Aim of the task:
Reproduce the listing that follows, unchanged and complete.

Material shown:
<<<<

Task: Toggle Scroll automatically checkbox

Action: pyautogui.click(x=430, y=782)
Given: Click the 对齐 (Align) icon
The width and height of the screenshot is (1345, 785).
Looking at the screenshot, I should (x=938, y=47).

>>>>

Expected answer:
Task: Toggle Scroll automatically checkbox

Action: pyautogui.click(x=430, y=782)
Given: Click the 对齐 (Align) icon
The width and height of the screenshot is (1345, 785).
Looking at the screenshot, I should (x=938, y=47).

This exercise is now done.